**What is needed:**
Transcribe the data below verbatim from the line with "University of Tübingen (447, 1488)" to the line with "Cyber Valley Community (665, 2356)". Include both of those lines.

**Records for this task:**

--- START ---

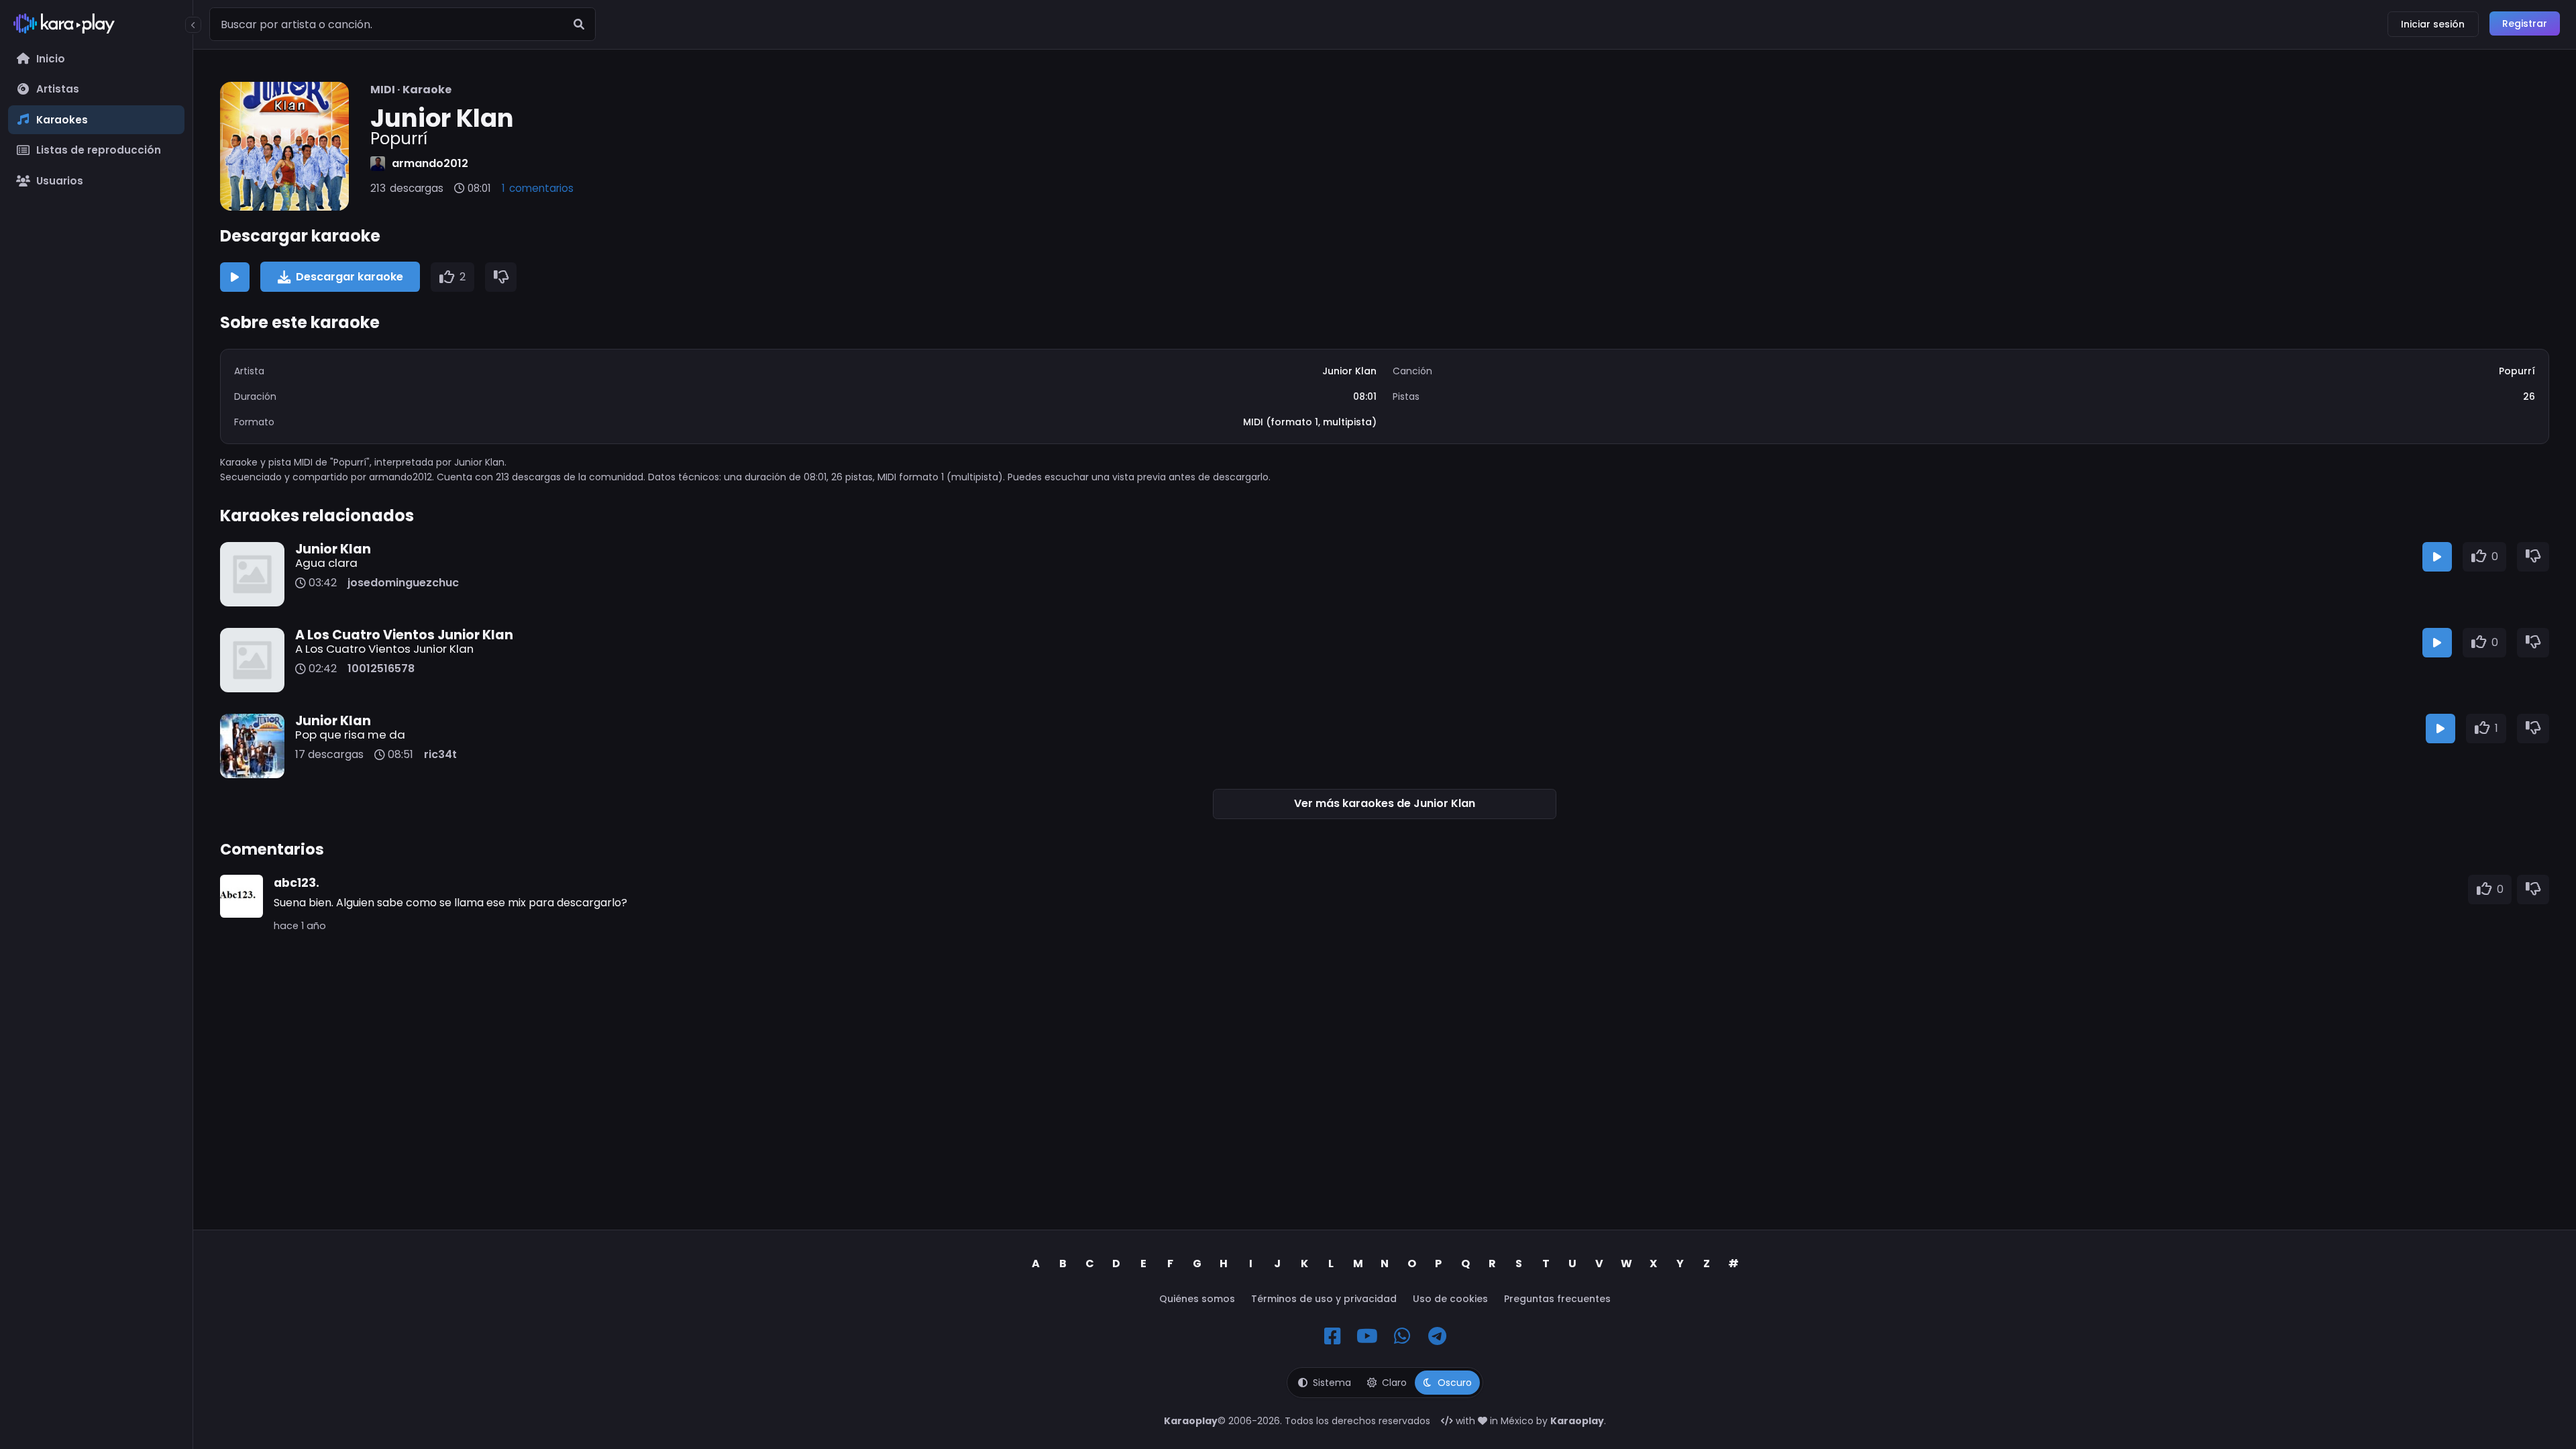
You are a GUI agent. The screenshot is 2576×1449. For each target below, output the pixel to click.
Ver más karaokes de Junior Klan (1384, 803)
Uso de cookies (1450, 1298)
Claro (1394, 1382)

--- END ---
--- START ---

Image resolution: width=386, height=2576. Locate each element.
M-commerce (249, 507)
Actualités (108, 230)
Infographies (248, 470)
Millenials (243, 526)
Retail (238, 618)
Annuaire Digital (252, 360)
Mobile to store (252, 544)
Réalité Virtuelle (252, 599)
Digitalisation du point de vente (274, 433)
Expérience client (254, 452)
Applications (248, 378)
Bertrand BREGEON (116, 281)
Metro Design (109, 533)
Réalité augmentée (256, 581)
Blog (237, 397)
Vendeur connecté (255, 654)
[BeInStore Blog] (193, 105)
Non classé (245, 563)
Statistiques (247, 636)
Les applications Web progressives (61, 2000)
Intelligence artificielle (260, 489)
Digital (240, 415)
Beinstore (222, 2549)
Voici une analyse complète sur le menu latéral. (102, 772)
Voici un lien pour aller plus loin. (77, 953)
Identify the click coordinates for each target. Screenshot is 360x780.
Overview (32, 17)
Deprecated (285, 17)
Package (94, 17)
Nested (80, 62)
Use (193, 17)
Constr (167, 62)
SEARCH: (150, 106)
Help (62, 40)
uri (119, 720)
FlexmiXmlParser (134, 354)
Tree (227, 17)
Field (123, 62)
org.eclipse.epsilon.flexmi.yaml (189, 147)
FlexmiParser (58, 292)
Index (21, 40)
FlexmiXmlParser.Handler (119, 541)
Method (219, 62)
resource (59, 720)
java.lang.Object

--- END ---
--- START ---

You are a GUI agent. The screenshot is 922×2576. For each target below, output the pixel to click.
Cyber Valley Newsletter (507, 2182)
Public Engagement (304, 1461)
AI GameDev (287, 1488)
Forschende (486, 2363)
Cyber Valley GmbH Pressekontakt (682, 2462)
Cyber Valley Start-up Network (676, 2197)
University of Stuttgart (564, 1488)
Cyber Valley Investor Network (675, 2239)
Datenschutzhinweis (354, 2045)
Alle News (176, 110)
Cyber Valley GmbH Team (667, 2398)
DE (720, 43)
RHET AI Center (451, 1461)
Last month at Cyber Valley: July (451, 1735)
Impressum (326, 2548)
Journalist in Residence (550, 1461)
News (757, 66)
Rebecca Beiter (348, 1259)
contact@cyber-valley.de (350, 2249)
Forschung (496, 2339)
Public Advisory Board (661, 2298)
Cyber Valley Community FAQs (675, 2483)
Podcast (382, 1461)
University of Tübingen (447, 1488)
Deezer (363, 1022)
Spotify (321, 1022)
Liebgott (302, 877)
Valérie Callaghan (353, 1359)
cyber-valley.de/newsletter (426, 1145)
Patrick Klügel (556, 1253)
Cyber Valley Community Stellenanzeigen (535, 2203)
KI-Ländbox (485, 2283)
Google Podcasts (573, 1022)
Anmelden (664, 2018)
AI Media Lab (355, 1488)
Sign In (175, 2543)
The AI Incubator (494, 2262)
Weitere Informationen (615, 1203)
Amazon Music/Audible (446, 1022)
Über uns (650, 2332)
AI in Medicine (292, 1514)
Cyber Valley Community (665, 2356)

--- END ---

**Response for this exercise:**
University of Tübingen (447, 1488)
Deezer (363, 1022)
Spotify (321, 1022)
Liebgott (302, 877)
Valérie Callaghan (353, 1359)
cyber-valley.de/newsletter (426, 1145)
Patrick Klügel (556, 1253)
Cyber Valley Community Stellenanzeigen (535, 2203)
KI-Ländbox (485, 2283)
Google Podcasts (573, 1022)
Anmelden (664, 2018)
AI Media Lab (355, 1488)
Sign In (175, 2543)
The AI Incubator (494, 2262)
Weitere Informationen (615, 1203)
Amazon Music/Audible (446, 1022)
Über uns (650, 2332)
AI in Medicine (292, 1514)
Cyber Valley Community (665, 2356)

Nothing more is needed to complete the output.